Allenamenti e impedimenti

di Giacomo Scutiero |

Sport e salute insieme, anche nel comunicato più atteso. La prima notizia è il via libera agli allenamenti di gruppo da lunedì 18 Maggio; la seconda notizia, e mai come ora vale “last but non least”, è che il Comitato tecnico scientifico chiede alcune modifiche del protocollo medico della Federcalcio. Modifiche “stringenti e vincolanti”.

Tutto questo viene girato alla FIGC per i necessari adeguamenti. In questo caso, l’attività collettiva sarà ufficializzata. Come annunciato dal presidente del Consiglio nella scorsa settimana, la materia calcio è giunta ai massimi livelli. Il ministro Spadafora è stato rinforzato dal ministro Speranza e la dichiarazione congiunta ha prodotto alcuni paletti non agevolmente oltrepassabili:
◼︎ In caso di contagio, tutto lo staff deve essere sottoposto ad isolamento
◼︎ I medici sportivi debbono assumere l’intera responsabilità dell’attuazione
◼︎ I test molecolari non devono essere una sottrazione alla popolazione italiana (dunque, laboratori privati)

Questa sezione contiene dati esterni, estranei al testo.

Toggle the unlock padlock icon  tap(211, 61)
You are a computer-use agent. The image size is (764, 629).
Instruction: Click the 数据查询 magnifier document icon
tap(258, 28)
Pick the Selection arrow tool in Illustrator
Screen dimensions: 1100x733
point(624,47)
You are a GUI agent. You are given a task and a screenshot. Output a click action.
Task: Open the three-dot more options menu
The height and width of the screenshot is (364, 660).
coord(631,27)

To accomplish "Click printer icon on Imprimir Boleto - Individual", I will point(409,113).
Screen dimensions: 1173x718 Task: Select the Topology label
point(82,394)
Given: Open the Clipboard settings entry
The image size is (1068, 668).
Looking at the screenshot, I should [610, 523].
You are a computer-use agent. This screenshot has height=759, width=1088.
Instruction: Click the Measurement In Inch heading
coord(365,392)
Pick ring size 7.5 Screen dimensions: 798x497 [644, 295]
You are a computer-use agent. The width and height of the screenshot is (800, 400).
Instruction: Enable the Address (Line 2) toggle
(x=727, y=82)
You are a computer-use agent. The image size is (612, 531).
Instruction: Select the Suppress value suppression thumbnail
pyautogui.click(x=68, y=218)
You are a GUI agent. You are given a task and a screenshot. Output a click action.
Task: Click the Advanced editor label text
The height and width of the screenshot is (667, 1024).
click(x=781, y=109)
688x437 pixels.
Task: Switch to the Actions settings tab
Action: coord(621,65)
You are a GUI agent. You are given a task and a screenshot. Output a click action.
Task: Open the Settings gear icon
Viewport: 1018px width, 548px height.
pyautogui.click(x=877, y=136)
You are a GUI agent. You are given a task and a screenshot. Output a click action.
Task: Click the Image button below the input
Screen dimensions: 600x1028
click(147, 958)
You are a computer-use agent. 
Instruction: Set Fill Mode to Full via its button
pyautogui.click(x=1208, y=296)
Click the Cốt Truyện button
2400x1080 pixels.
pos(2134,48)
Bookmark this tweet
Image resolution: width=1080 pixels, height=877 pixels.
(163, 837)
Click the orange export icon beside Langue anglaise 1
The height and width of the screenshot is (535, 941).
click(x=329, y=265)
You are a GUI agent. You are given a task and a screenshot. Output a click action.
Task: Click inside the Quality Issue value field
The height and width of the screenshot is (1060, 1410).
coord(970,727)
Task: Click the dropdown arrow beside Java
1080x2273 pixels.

Giancarlo Abete, uno dei vice-presidenti UEFA, prima della notizia auspicava la ripartenza italiana aggiungendo però che il blocco totale per un solo contagiato sarebbe un nonsense. Abete che a Nyon tratta altre due materie correlate: la possibile deroga sperata dalla Lega, ossia scavalcare il paletto del 2 Agosto per terminare le competizioni nazionali; la riapertura delle liste consegnate a Febbraio per Champions League ed Europa League, al fine di sostituire infortunati e/o positivi.
Il governo vuole attendere un’altra settimana per decidere definitivamente sul campionato, in base alle ultime curve dei contagi del Paese. Senza dimenticare un altro paletto, quello dell’UEFA stessa del 25 Maggio.

Dopo il dietrofront di Cellino, che ha realizzato la portata dei problemi economici in caso di stop del calcio, un altro vulcano umano ha preso la parola spingendo il pallone avanti: “Terminare la stagione è la soluzione migliore: eviteremmo problemi sia per i verdetti che per i diritti televisivi”. A proposito di tv, i tecnici e gli operatori alzano la voce e chiedono massima sicurezza: il BroadcasTeam è invisibile dietro telecamere e regie, eppure assicura le riprese dei match; lavora con contratti “particolari” oppure a chiamata, con retribuzioni inadeguate, a rischio nelle zone rosse perché “The show must go on”… Le loro domande valgono per tutti: chi farà i tamponi? Come raggiungeremo gli stadi? Potremo vedere la famiglia?

Fuori dal nostro Paese, la Premier League ha deciso di ricominciare dal 1° Giugno. In Germania, i club hanno iniziato la quarantena in vista del restart previsto per sabato prossimo; la finale di Coppa di Germania è fissata per il 4 Luglio, semifinali il 9 e 10 Giugno.
La Liga giunge a otto casi di positività e l’obiettivo della Juventus, Arthur del Barcellona, desta polemiche per aver violato il protocollo di sicurezza: ha raggiunto il centro sportivo con due automobili diverse in questi giorni, invece di utilizzare soltanto un mezzo come indicato.

Le ultime righe, le più importanti e purtroppo più tristi, sono per Andrea Rinaldi. L’ex Primavera Atalanta, venerdì scorso è stato colpito da un’aneurisma cerebrale durante l’allenamento individuale nella propria abitazione; soccorso dai genitori e giunto in ospedale in condizioni critiche, è morto dopo tre giorni. A neppure vent’anni. In questi casi, non ci sono parole.